Виток первый
Виток первый
«Ложись! Не видишь – пуля подлетает!»
(Неизв. автор)
Все чаще меня прихватывает радикулит. Передвигаться можно только с перекошенной осанкой и мелкими шагами, как ходят стыдливые интеллигенты, из последних сил достигая вожделенного туалета. Лечусь дома по вечерам всякими пластырями, йодными решетками, горячими утюгами, зарядкой, даже прокисшим тестом, – не очень помогает. Родная военно-морская поликлиника делает рентген позвоночника и щедро снабжает просроченными таблетками ядовитого бруфена и горького анальгина. Говорят, что хорошо бы еще массаж и физиотерапию, но там очередь уже на полгода, да и ходить далеко. Начинает болеть правая нога, к ступне – не прикоснуться. Особенно не любит нога сидячей позы. Почему она болит и неестественно выворачивается – вообще неизвестно: наверное – просто совпадение по закону бутерброда. Теперь даже питаюсь стоя, как в забегаловке.

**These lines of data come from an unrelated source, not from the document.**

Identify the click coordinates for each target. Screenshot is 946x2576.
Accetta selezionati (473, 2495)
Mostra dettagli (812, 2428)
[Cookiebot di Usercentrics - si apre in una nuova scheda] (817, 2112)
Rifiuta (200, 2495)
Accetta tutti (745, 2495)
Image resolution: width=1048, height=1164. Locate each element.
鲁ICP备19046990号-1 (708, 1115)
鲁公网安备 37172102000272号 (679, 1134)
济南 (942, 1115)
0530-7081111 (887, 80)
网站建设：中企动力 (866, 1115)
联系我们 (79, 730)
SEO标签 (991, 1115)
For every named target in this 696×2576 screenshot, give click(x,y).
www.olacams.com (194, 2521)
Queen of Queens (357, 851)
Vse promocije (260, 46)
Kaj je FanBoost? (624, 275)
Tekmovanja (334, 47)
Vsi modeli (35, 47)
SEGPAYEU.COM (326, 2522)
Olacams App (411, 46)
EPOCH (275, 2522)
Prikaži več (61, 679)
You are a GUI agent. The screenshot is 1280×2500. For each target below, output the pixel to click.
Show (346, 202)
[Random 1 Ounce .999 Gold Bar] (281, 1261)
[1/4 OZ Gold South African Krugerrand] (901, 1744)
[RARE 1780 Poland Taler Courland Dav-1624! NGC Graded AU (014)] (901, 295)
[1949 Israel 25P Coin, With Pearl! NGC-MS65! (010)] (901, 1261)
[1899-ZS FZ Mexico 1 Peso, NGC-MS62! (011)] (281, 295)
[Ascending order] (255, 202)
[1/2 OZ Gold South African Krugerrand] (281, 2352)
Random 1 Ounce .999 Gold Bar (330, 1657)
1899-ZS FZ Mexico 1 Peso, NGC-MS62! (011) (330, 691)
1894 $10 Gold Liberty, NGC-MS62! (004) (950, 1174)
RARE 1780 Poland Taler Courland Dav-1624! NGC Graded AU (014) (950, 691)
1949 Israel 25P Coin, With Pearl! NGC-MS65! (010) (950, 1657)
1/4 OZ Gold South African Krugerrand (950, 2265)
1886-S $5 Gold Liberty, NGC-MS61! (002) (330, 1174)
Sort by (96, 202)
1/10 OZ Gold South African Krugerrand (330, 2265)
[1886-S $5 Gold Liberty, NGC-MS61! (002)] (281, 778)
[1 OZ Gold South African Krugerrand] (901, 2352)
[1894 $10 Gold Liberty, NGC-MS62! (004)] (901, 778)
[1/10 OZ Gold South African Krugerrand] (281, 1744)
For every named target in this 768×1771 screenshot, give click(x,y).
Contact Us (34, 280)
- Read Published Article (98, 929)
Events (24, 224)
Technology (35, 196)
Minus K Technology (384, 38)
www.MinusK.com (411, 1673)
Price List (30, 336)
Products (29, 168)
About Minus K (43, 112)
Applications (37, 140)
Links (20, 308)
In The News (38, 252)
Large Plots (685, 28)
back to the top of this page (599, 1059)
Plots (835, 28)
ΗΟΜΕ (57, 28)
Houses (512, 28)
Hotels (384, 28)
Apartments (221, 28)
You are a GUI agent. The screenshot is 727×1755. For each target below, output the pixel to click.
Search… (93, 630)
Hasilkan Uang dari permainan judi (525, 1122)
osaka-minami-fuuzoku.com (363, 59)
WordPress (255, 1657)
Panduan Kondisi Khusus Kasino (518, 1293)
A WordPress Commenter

Предложение лечь в госпиталь решительно отвергаю. Очень это все не вовремя: у меня только-только началась настоящая работа: конструирую сверхмощный тиристорный выключатель небывалого быстродействия. Уже готов генератор управляющих импульсов с регулируемой частотой, добыты импульсные трансформаторы для запуска тиристоров.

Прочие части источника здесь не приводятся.